I have pretty much been teaching by myself most of the time now. It has been a really great experience but boy does it sure leave me exhausted at the end of each day! Since you are constantly busy every second of the day, you don’t have time to think about the fact that you have been standing, talking, and/or singing for sometimes three hours straight. You may not even realize that you hadn’t even gone to the bathroom all day! Your mind becomes focused on what you’re doing and making sure your students are behaving. You are constantly scanning and constantly redirecting since you have around 30 kids in one small classroom. It is a good thing I keep a water bottle on me at all times because there was even a point in which I was losing my voice from singing so much! Now I can understand why my cooperating teacher wears a little microphone so that she doesn’t have to speak louder and wear her voice out.
With Valentine’s Day, conferences, and half-days happening lately the kids have definitely been more worked up than usual. But I have been handling and redirecting my kids pretty well so it wasn’t too bad. Plus, I received some cute cards from my kids on Valentine’s Day that made me smile so much I couldn’t be upset with them for very long! I even got into the Valentine’s Day spirit and wrote a short Valentine’s Day song to teach my kids. They loved it because I included instruments as well. Anytime you can get kids to play instruments, they instantly love anything! Even if it is something as simple as rhythm sticks or shakers, they love it!
Of course it wasn’t all easy. There was a boy with Autism who was having some difficulties this week because his routine was off due to the holiday.
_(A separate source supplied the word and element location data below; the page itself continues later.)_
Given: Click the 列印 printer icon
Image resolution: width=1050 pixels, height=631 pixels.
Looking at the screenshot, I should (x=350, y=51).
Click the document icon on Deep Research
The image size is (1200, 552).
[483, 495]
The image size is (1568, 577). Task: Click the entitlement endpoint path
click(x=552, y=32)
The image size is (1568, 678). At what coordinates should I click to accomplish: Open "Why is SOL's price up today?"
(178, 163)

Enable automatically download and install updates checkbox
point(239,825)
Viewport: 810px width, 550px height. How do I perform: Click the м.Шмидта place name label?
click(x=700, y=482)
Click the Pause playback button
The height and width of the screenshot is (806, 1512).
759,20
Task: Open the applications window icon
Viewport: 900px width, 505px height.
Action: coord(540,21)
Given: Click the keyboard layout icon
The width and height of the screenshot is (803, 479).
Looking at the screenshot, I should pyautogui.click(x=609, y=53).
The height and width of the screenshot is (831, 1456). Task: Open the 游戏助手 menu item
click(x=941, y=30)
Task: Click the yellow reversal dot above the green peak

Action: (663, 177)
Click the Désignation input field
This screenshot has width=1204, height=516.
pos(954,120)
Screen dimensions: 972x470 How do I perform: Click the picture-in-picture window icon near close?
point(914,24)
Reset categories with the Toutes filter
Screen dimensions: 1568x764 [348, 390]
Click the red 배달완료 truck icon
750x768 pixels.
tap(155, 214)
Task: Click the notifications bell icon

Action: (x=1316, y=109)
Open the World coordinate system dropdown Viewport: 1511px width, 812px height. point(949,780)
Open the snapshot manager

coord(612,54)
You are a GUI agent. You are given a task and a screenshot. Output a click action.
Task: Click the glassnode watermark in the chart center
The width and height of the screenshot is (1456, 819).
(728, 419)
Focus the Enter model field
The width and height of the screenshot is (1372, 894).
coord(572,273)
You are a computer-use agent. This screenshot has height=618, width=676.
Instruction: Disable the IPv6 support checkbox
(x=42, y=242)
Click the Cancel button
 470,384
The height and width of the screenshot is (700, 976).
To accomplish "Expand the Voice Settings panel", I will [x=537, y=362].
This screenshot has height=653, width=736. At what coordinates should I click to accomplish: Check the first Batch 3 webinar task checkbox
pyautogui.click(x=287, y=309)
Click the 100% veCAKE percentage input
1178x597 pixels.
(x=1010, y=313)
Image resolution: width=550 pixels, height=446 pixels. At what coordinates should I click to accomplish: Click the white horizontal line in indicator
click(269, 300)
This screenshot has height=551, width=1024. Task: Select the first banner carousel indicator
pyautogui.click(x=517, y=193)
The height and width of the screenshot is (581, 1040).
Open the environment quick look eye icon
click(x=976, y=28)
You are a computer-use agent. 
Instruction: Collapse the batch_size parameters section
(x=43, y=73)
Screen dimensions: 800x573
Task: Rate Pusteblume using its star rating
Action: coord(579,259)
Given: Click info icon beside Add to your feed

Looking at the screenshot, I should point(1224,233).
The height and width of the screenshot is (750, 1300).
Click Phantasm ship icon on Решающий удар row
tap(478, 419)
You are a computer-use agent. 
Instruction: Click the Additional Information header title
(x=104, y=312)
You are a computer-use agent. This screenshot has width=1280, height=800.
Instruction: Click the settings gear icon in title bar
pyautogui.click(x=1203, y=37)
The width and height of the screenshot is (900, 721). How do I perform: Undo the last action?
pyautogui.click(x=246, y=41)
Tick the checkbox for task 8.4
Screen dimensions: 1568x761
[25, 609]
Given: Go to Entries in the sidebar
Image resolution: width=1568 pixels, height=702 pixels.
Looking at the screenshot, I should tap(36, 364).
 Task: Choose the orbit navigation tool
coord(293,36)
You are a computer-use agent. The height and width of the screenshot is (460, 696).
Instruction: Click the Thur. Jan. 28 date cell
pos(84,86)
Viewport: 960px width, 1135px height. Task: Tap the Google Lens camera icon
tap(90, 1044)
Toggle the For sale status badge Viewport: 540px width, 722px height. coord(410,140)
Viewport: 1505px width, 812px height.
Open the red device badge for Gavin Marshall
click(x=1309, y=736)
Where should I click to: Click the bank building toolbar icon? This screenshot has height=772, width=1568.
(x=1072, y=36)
He was more worked up than usual and had a harder time adjusting to all of the new noises of excitement and parties. I felt bad because there was an activity I was doing with his class where I drew names from a bag for students to come up and participate. I drew his name and asked if he would like a turn. He nodded and quietly came forward. I was using a ribbon tied to a stick in which the students just had to twirl it around to create a pattern for the rest of the class to sing. My boy got a small smile on his face as he twirled it around but then the class laughed – not at him but at the fun design he created. However, he assumed they were laughing at him and so he ran out of the classroom. My cooperating teacher followed him and told me to just continue but I felt so bad. After class I had a short break and instead of planning for my next class that would arrive in a half hour I went to the room where he was calming down and sat next to him. I didn’t say anything but simply picked up the nearest book and began to read to myself. I wanted him to know, on his own time, that I was there for him and that I appreciated him. We remained in silence like that for probably about 15 minutes but then he finally lifted his hand and patted my arm. He didn’t look at me, and it only lasted for a few seconds, but that gesture alone made me smile and feel so warm. His specialist, who was in the room at her desk, saw this as well and smiled and nodded to me. While it may seem like nothing, that was his way of acknowledging me and knowing that I was there for him, and will always be there for him. Words can’t even describe how moving and powerful it was.
Our presence means the world to our students. To take the time to show them that you care can make such a huge difference. I have an easy time connecting with students who have disabilities due to my job experience with CESA 6 and these students especially need to know that they have people on their side. Many students, and adults for that matter, cast them aside and assume they won’t understand or that they are “beyond hope” but that could not be further from the truth. They are people just like you and me who yearn for love and companionship. They may not be able to vocalize it as clearly as we can but they deserve it as well. They may not be able to express their gratitude as easily as others, but they are thankful. And it may be hard for us to know whether or not what we are teaching reaches their ears, but they do remember. We cannot give up on them just because they have a disability. If we do that then we are simply proving that we are the ones with the disability. Scott Hamilton once said, “The only disability in life is a bad attitude.” As teachers we have agreed to try to touch and reach out to every single student so please do not leave anybody behind. They all need us.